133 N.E. 889 | NY | 1922
The respondent is a public service corporation, engaged in the supply of water for domestic purposes and fire protection, subject to the provisions of section 81 of the Transportation Corporation Law, (Cons. Laws, ch. 63), and as such has been for many years *280 engaged in supplying water to the city of New York for the purpose of fire protection and domestic service. Since the year 1902 contracts for such service have not existed between the city and defendant, although service has been continued by defendant.
In the years 1916-1917 the commissioner of water supply, gas and electricity of the city of New York directed the defendant to install fire hydrants and some mains in certain specified streets. The orders so issued were only meagerly complied with.
May 8th, 1919, the commissioner of water, etc., addressed a communication to defendant in which he made reference to the various orders theretofore served on defendant, a failure on the part of the latter to fully comply with the same and that a recent inspection had been made to determine what mains and hydrants should be installed to complete the same.
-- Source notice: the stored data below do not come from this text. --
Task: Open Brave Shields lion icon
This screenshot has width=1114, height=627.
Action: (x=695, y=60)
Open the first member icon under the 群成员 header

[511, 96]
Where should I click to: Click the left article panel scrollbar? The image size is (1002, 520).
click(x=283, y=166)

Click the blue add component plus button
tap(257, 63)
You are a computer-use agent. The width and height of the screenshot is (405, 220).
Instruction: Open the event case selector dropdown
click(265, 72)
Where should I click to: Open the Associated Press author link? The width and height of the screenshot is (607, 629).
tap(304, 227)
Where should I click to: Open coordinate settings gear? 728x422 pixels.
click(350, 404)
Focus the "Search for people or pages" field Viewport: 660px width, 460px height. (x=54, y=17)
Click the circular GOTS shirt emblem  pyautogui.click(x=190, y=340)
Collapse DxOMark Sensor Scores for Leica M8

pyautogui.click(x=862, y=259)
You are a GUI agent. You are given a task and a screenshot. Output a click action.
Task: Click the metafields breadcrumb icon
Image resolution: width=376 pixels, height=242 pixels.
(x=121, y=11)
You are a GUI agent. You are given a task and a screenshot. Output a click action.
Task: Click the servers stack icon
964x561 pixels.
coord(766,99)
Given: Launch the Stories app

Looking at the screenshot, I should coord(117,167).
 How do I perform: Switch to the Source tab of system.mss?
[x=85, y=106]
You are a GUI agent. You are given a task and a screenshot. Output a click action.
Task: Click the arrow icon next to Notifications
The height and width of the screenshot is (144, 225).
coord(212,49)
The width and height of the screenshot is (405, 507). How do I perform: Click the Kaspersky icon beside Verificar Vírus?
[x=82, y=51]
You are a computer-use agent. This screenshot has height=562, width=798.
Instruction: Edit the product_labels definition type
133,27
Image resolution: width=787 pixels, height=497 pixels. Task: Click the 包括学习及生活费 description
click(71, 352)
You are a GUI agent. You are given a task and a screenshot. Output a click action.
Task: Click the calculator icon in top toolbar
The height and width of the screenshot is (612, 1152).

That in view of the high cost of material and labor prevailing he intended to modify the orders theretofore made so that the work to be done should be limited to the installation of only such mains and hydrants as are absolutely essential at this time for domestic service and fire protection as hereinafter described; all other work included in the former orders for the time being deferred.
The communication then continued with an order directing defendant to install not later than July 15th, 1919, the extensions to and additional hydrants on its distributive system specifically enumerated therein, embracing thirty-eight hydrants and five mains.
October 24th, 1919, only two hydrants had been installed. On that day the commissioner ordered defendant to proceed with the installation required in the order of May 8th, so that all of the work specified might be completed before the end of the current year.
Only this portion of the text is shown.